- _Aim of the task_: Will you repeat the part that opens with the line containing "Where should I click to: Toggle" and closes with the line containing "Action: point(797,29)", swapping "password" for "passcode" and leaving everything else unchanged? Leave the pictures out of your answer.

- _Data provided_:

--------------------------------

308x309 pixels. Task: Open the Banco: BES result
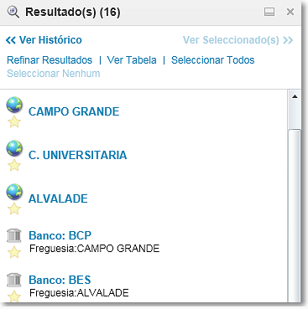[60, 280]
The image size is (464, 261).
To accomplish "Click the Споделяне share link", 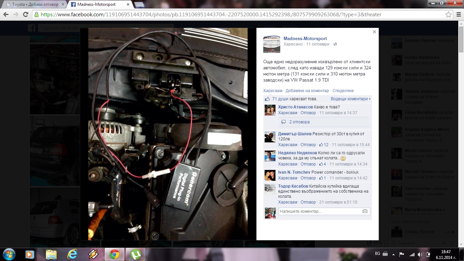I will (x=343, y=91).
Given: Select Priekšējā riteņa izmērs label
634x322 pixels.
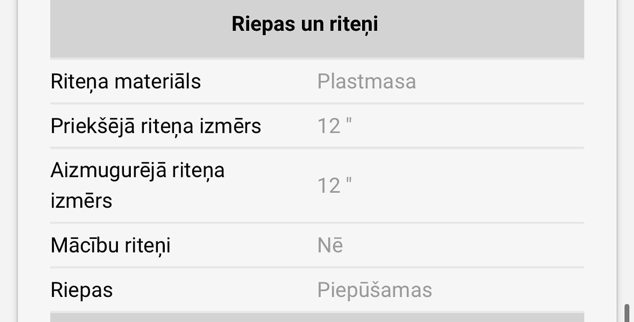Looking at the screenshot, I should tap(155, 126).
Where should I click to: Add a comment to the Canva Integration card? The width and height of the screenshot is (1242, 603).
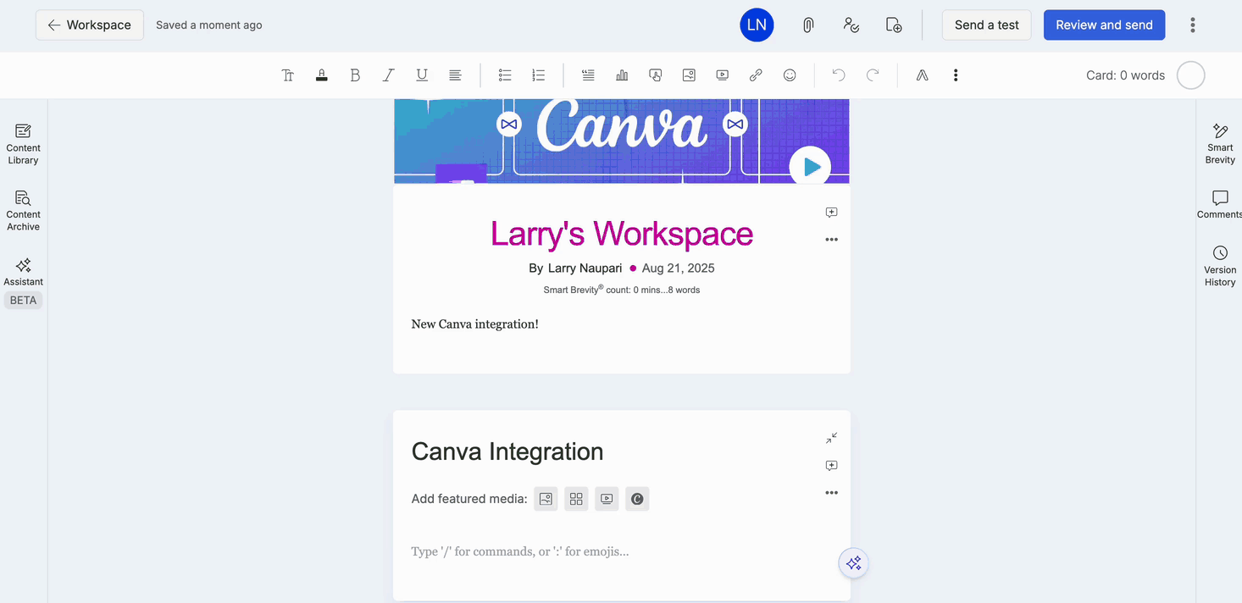pos(831,466)
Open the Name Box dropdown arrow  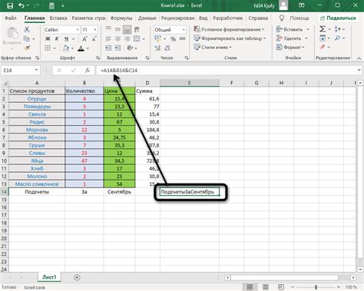[x=36, y=70]
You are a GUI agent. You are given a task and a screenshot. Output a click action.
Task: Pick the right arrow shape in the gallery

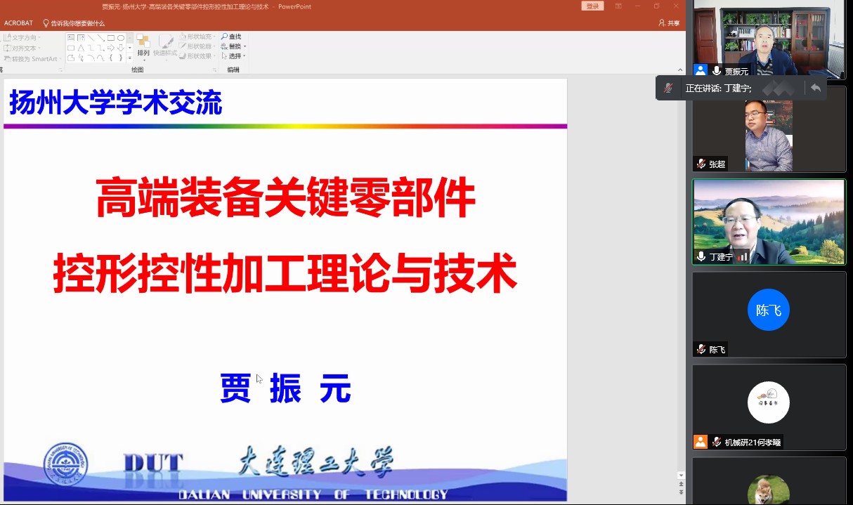click(x=111, y=48)
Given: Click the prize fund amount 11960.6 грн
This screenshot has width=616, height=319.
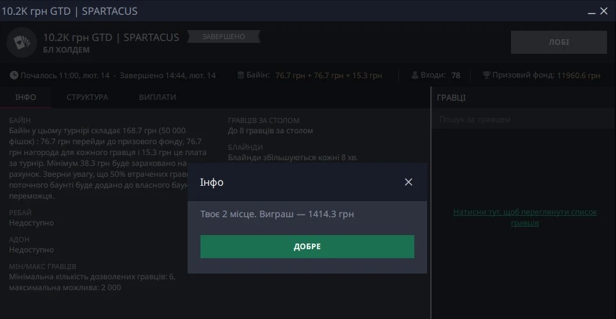Looking at the screenshot, I should click(x=578, y=75).
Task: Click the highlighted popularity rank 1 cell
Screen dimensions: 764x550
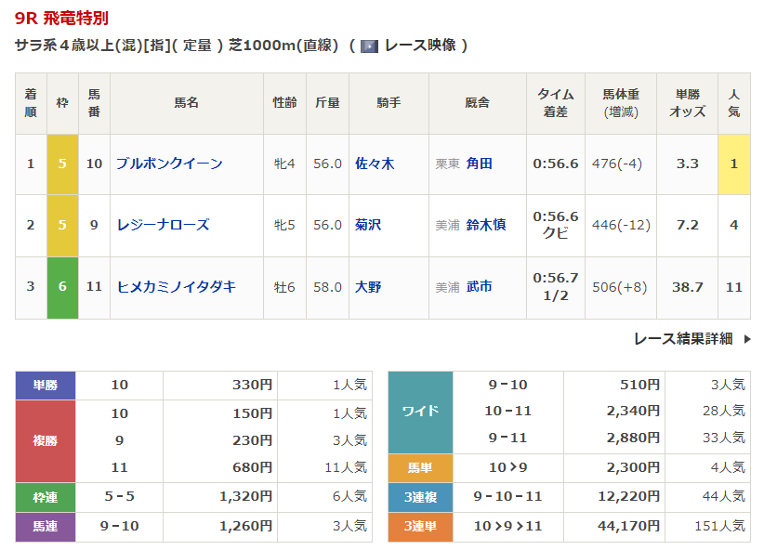Action: click(733, 164)
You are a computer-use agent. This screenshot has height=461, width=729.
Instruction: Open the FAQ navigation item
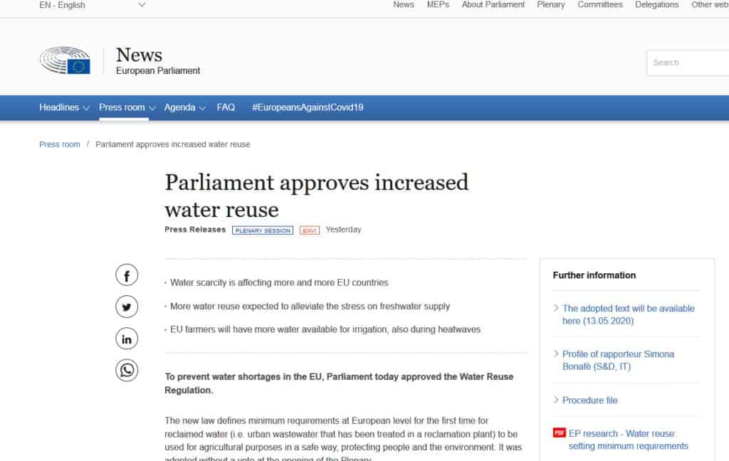(x=226, y=107)
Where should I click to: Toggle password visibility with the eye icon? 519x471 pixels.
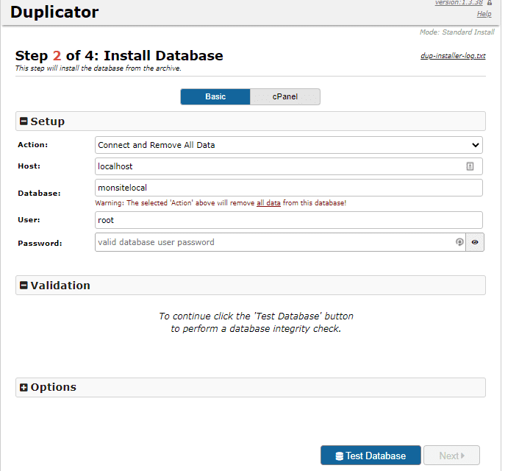click(x=475, y=242)
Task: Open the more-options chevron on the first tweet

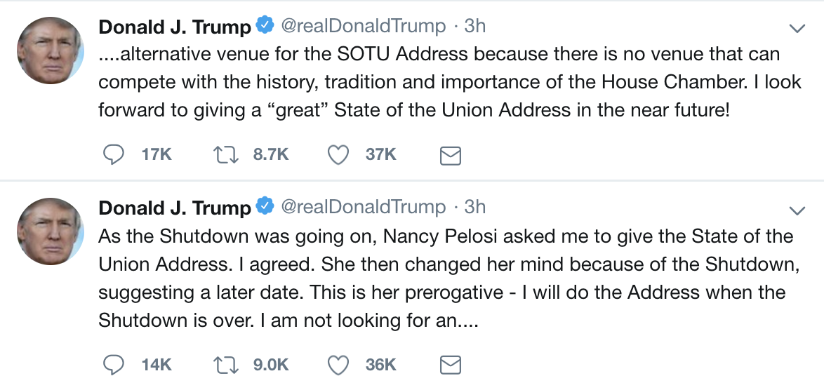Action: point(797,29)

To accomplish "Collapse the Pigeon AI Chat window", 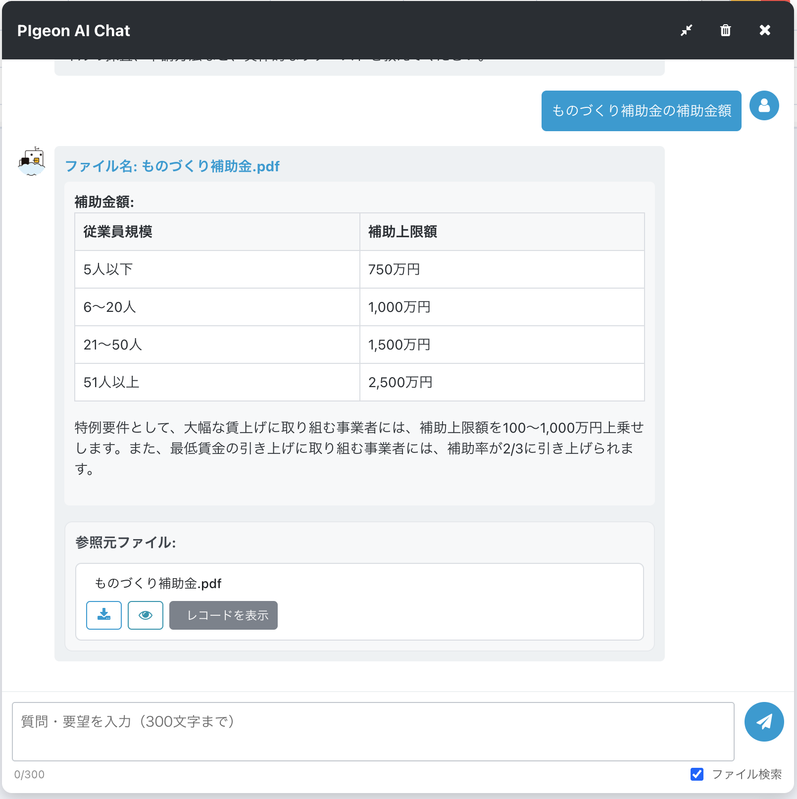I will tap(686, 30).
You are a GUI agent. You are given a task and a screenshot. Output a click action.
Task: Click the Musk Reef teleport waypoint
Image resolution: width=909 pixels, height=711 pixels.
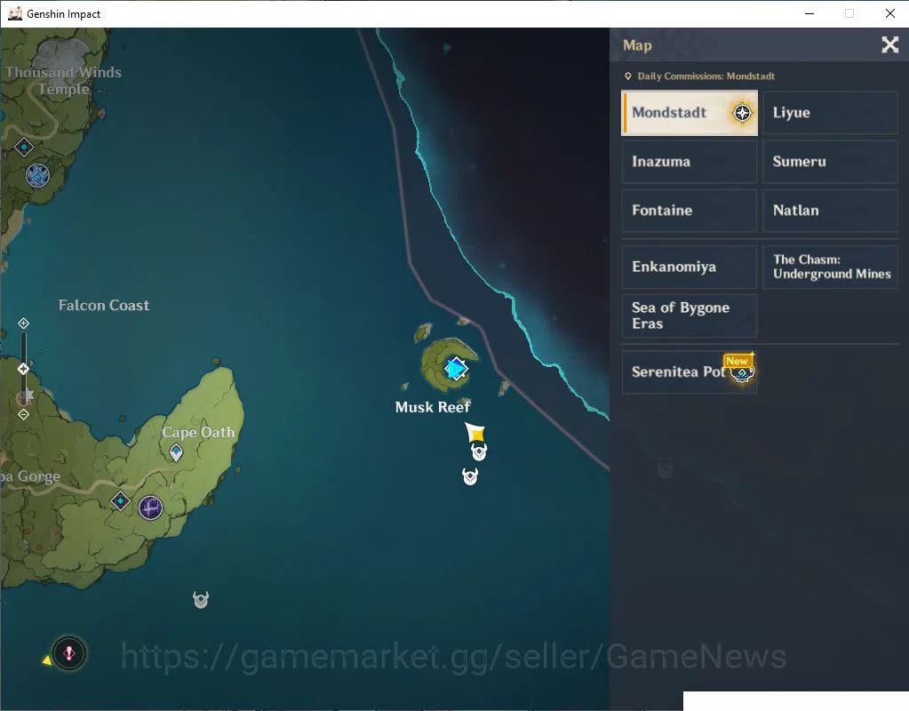pyautogui.click(x=456, y=369)
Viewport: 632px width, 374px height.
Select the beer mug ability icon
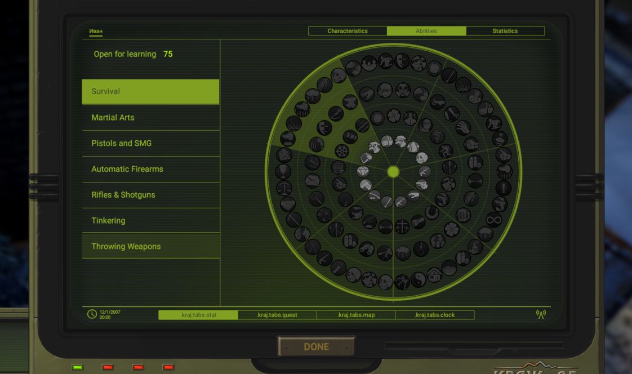463,215
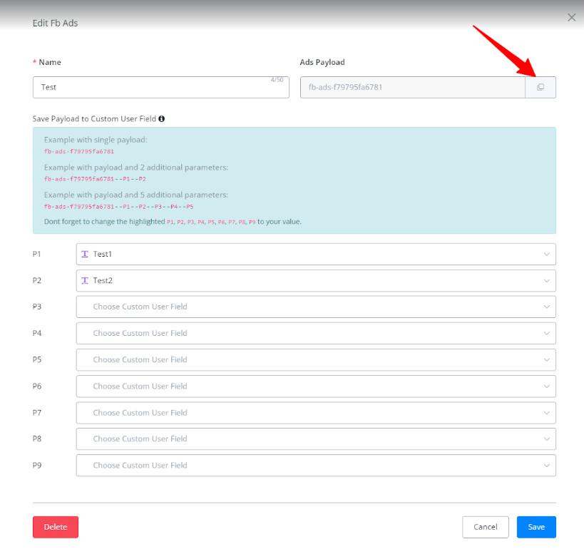Choose a custom user field for P5

[x=315, y=360]
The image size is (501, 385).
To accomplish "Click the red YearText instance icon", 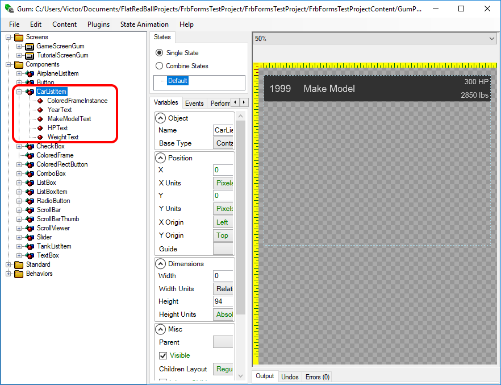I will [x=40, y=110].

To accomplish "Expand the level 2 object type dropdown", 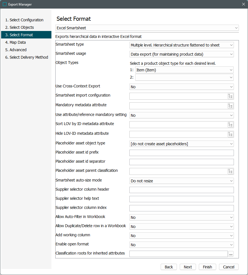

--------------------------------

- _Output of the exercise_:
Where should I click to: Toggle passcode visibility with the eye icon? 519x471 pixels.
click(x=475, y=242)
Task: Open the more-options chevron on the first tweet

Action: point(797,29)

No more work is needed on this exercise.